Cela ne veut pas dire que nous sommes tous des robots programmés à l'identique : d'une part, il existe quelques différences interindividuelles dans le programme initial ; d'autre part, le monde sur lequel s'exerce le programme varie sans cesse (y compris le monde culturel des représentations). Mais justement : l'essentiel de ce que nous croyons être un état intérieur (la subjectivité) provient en fait d'éléments extérieurs (la configuration neuronale décidée par l'évolution et le monde modifié par l'action).
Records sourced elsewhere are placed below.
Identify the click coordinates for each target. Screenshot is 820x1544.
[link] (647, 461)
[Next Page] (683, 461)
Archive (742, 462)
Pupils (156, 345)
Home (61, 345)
La pensée orientale est peut-être mieux adaptée à cette révolution philosophie et épistémologique que la pensée occidentale...


10) Réponse de MUTANT X :


Non, pour vous répondre, je ne soutiendrai pas qu'un texte soit, entre autres choses, un réseau de neurones. Un texte laisse des traces dans la pensée sous la forme d'idées, traces qui correspondent à un certain câblage neuronal. De même qu'un texte n'est pas, entre autres choses, la réalité sur laquelle il porte, mais un système de signes renvoyant à cette réalité. Il y a, à mon sens, le même genre de différence entre le signe linguistique et son référent qu'entre le signe linguistique et son inscription neuronale.

Pour continuer le débat, j'avoue ne pas savoir si une unification entre théorie quantique et théorie cosmologique est possible. Les quelques essais dont j'ai pu entendre parler mettaient l'accent sur des effets de relativité, lorsqu'on passait d'une théorie à une autre (principe de la relativité d'échelle). Mais, de toute façon, il est bien difficile de prendre comme élément de comparaison une théorie qui n'existe pas ! De plus, qui dit unification ne dit pas confusion. Les lois quantiques resteront sans doute valables dans leur champ et les lois cosmologiques dans le leur, même si on démontre qu'elles dépendent de lois plus fondamentales. Donc, si on applique ces remarques à notre débat, il y a place pour des sciences du cerveau et des sciences de la pensée (linguistique formelle, psychologie expérimentale et cognitive, logique). L'approche qui pourrait rendre compte de l'émergence à la fois du cerveau et de la pensée serait certainement la théorie de l'évolution. Par exemple, en psychologie évolutionnaire, Robin Dunbar a montré que langage, cerveau et complexité sociale sont corrélés. Plus la taille du groupe grandit, plus il faut des capacités de traitement de l'information importantes (d'où l'apparition du langage), et plus le néocortex s'accroît. Or, plus le néocortex s'accroît, plus il permet de développer le langage, et plus le groupe social augmente à son tour. Et ainsi de suite. Mais, à aucun moment, Dunbar ne postule ou ne démontre que le langage est le cerveau. Il y a corrélation et non confusion.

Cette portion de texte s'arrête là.